Question: Can coulomb’s law be used to derive Gauss’s law? How?...

Question

Can coulomb’s law be used to derive Gauss’s law? How?

Answer 1

Solution

The Coulomb's law gives us a relation between force between charged particles and the magnitude of charges and distance between them. The gauss law gives us a relation between flux through a closed surface and the charge enclosed in it. The flux is also the dot product of electric field and surface area vectors. Substituting electric field from coulomb’s law, we can derive the gauss law.

Complete step by step answer:
According to Coulomb's law, the force acting between two particles is directly proportional to the product of magnitude of their charge and inversely proportional to the square of the distance between them. Therefore,
$F=\dfrac{{{q}_{1}}{{q}_{2}}}{4\pi {{\varepsilon }_{0}}{{r}^{2}}}$
Here, $F$ is the force acting between the particles
${{q}_{1}}$ is the magnitude of one charge
${{q}_{2}}$ is the magnitude of the other charge
${{\varepsilon }_{0}}$ is the absolute permittivity
$r$ is the distance between the charges
The gauss’s law states that the total flux passing through a closed surface is the ratio of charge enclosed in that surface to the absolute permittivity.

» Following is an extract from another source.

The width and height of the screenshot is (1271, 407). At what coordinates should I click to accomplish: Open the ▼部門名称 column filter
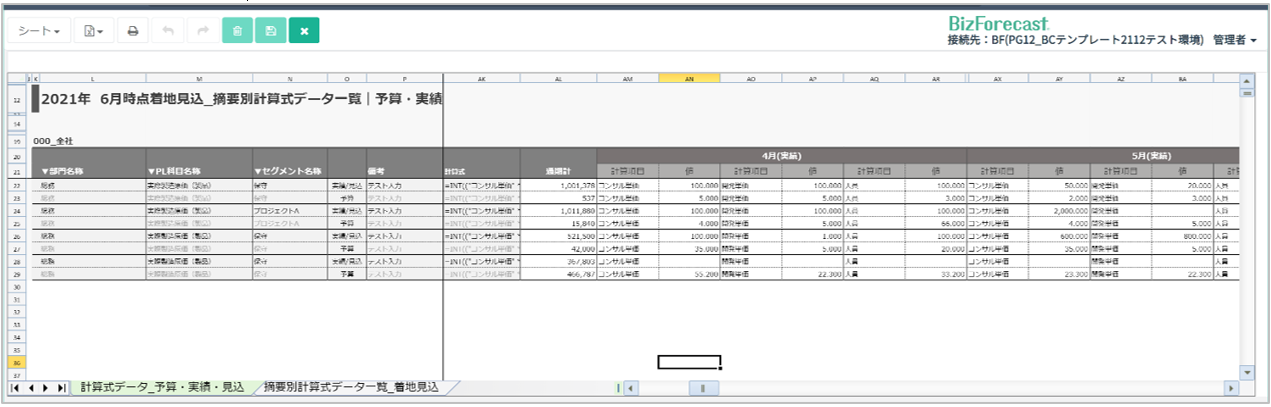coord(61,172)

Let us take a charged particle enclosed inside a spherical surface $S$ of radius $r$ . The charge is placed at the centre of the sphere.
Consider an element $dS$ on the surface. The lines of force depicting the electric field passing through $dS$ makes an angle $\theta$ with the normal drawn on $dS$ . The flux through the small area is given by $\overrightarrow{E}\cdot d\overrightarrow{S}$ .
Therefore,
$d\phi =\overrightarrow{E}\cdot d\overrightarrow{S}=EdS\cos \theta$ - (1)
Here, $\phi$ is the flux
According to Coulomb’s law,
$E=\dfrac{q}{4\pi{\varepsilon }_{0} {{r}^{2}}}$
Here, $E$ s the electric field
$q$ is the magnitude of charge on the charge particle
$r$ is the distance of the charged particle from the element on which the electric field acts.
Substituting the value of electric field in eq (1), we get,
$d\phi =\dfrac{q}{4\pi{\varepsilon }_{0} {{r}^{2}}}dS\cos \theta$
For a sphere, the solid angle is given by-
$d\omega =\dfrac{dS\cos \theta }{{{r}^{2}}}$
Substituting in the above equation, we get,
$d\phi =\dfrac{q}{4\pi{\varepsilon }_{0} }d\omega$
Integrating on both sides of the equation, we get,
$\begin{aligned} & \int{d\phi =\int{\dfrac{q}{4\pi {{\varepsilon }_{0}}}}}d\omega \\\ & \Rightarrow \phi =\dfrac{q}{4\pi {{\varepsilon }_{0}}}\int{d\omega } \\\ & \Rightarrow \phi =\dfrac{q}{4\pi {{\varepsilon }_{0}}}\times 4\pi \\\ & \therefore \phi =\dfrac{q}{{{\varepsilon }_{0}}} \\\ \end{aligned}$
Therefore, it is proved that the flux passing through the spherical surface is equal to $\phi =\dfrac{q}{{{\varepsilon }_{0}}}$ .
Thus we can say that, $\int{\overrightarrow{E}\cdot dS=\dfrac{q}{{{\varepsilon }_{0}}}}$ .
Therefore, the gauss law can be proved using the coulomb’s law.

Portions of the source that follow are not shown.